TASK BRIEF >>
Scan the data. Collect each line that contains the word "computer".

RECORDED INFORMATION >>
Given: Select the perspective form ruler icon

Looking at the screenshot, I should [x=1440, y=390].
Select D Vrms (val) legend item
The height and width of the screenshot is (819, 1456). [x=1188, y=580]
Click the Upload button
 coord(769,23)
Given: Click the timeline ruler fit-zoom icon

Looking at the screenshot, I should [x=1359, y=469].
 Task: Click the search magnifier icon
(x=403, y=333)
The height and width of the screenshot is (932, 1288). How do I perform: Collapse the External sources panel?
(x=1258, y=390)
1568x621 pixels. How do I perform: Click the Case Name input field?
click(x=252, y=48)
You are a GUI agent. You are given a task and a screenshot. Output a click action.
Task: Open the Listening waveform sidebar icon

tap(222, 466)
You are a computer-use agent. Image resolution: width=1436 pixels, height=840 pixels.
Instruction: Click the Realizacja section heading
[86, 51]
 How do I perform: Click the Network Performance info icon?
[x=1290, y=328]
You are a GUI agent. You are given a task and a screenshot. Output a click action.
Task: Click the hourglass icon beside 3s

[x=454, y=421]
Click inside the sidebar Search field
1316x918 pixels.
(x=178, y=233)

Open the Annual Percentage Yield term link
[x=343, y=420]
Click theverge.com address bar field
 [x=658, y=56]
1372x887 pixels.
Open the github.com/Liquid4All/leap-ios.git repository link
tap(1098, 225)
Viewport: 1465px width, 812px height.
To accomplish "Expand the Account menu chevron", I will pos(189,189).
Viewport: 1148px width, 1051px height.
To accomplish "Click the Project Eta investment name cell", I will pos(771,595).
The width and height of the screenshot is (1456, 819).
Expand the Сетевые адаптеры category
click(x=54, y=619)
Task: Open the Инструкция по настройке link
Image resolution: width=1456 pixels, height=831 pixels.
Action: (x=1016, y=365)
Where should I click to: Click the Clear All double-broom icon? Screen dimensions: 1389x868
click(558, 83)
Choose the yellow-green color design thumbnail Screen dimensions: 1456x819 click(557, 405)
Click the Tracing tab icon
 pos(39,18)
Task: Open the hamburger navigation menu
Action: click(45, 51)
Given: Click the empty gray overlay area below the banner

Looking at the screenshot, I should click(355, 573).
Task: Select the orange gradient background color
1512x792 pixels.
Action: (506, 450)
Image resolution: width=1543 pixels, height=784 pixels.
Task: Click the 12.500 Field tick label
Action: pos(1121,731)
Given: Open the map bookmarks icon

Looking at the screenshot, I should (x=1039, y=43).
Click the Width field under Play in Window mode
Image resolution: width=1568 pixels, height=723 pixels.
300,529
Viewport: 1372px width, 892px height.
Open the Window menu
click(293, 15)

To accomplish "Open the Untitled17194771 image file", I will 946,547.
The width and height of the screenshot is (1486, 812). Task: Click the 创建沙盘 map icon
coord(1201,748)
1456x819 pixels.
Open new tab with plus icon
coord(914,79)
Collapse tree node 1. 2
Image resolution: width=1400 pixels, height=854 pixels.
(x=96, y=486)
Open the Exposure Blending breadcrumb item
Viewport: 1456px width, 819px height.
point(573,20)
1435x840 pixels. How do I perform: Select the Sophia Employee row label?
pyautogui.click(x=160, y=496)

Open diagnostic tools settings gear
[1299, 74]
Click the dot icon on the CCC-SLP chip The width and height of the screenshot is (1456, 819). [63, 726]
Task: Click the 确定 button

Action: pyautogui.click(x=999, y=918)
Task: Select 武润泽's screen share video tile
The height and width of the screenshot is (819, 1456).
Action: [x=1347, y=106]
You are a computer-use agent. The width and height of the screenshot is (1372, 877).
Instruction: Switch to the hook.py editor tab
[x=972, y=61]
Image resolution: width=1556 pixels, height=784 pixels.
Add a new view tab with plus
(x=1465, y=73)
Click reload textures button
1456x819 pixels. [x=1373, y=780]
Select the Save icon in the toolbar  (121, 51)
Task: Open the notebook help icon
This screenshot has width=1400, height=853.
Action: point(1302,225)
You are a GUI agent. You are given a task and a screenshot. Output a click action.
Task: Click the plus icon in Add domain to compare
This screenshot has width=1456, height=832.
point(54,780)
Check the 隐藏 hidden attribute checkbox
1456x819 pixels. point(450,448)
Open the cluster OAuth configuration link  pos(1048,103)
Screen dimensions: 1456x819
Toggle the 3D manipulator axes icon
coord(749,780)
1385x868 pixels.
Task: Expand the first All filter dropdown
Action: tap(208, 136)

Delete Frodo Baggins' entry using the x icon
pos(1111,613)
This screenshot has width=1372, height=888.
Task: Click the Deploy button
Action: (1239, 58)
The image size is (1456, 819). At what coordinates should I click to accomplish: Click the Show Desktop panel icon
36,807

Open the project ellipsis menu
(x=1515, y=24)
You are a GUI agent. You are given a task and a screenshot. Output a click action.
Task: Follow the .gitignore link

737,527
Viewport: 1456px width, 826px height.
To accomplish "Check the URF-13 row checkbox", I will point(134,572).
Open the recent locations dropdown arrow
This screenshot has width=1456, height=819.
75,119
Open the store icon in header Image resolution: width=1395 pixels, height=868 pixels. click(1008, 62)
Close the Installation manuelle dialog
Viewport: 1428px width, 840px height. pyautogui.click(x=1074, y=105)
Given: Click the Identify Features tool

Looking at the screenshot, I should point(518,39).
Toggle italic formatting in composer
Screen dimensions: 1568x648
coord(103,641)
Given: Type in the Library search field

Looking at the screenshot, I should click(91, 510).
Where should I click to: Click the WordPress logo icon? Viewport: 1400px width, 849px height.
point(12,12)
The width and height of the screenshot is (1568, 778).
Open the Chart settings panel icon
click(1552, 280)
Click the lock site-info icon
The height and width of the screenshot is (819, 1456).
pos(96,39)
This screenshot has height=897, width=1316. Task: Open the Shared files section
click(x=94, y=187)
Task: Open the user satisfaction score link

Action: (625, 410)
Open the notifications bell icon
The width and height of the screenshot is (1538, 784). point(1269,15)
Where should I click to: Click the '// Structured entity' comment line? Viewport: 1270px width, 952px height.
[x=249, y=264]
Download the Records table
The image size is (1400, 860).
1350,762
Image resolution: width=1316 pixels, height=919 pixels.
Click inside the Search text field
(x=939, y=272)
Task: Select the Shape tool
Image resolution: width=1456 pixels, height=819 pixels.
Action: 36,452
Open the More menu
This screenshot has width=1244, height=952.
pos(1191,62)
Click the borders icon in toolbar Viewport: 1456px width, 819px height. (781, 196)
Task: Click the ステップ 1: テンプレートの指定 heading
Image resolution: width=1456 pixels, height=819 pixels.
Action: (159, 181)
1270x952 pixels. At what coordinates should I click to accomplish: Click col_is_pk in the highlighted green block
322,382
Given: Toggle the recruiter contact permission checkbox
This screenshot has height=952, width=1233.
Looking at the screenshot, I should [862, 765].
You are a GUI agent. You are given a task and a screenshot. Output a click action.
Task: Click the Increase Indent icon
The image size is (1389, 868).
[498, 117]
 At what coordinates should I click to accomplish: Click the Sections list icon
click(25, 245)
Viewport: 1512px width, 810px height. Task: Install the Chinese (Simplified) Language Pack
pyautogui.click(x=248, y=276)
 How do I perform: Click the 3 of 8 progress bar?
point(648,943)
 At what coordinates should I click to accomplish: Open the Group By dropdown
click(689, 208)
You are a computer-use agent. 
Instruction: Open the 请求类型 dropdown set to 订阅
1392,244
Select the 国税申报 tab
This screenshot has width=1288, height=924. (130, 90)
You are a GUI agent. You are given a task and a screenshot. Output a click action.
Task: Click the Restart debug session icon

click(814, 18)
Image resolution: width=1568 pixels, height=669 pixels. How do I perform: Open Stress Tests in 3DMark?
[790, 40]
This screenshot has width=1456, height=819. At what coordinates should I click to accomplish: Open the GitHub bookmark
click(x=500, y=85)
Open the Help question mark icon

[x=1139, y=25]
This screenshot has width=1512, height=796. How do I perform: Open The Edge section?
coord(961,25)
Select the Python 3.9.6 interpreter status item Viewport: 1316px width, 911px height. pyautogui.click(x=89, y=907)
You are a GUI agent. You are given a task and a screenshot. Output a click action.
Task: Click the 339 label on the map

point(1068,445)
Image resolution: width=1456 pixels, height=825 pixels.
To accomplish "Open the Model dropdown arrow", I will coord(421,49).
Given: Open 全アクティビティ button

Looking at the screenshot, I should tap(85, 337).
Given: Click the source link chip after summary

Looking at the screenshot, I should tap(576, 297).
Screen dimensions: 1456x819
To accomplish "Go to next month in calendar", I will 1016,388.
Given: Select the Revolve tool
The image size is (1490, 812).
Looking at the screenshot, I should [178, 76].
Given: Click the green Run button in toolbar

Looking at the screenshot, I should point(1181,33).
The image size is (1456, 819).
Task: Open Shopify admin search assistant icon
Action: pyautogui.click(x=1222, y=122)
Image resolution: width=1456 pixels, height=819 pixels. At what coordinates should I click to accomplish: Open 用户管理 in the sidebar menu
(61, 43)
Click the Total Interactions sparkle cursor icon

EXERCISE SOLUTION >>
You are a computer-use agent. Image resolution: width=1436 pixels, height=840 pixels.
You are a computer-use agent. The width and height of the screenshot is (1372, 877).
You are a computer-use agent. 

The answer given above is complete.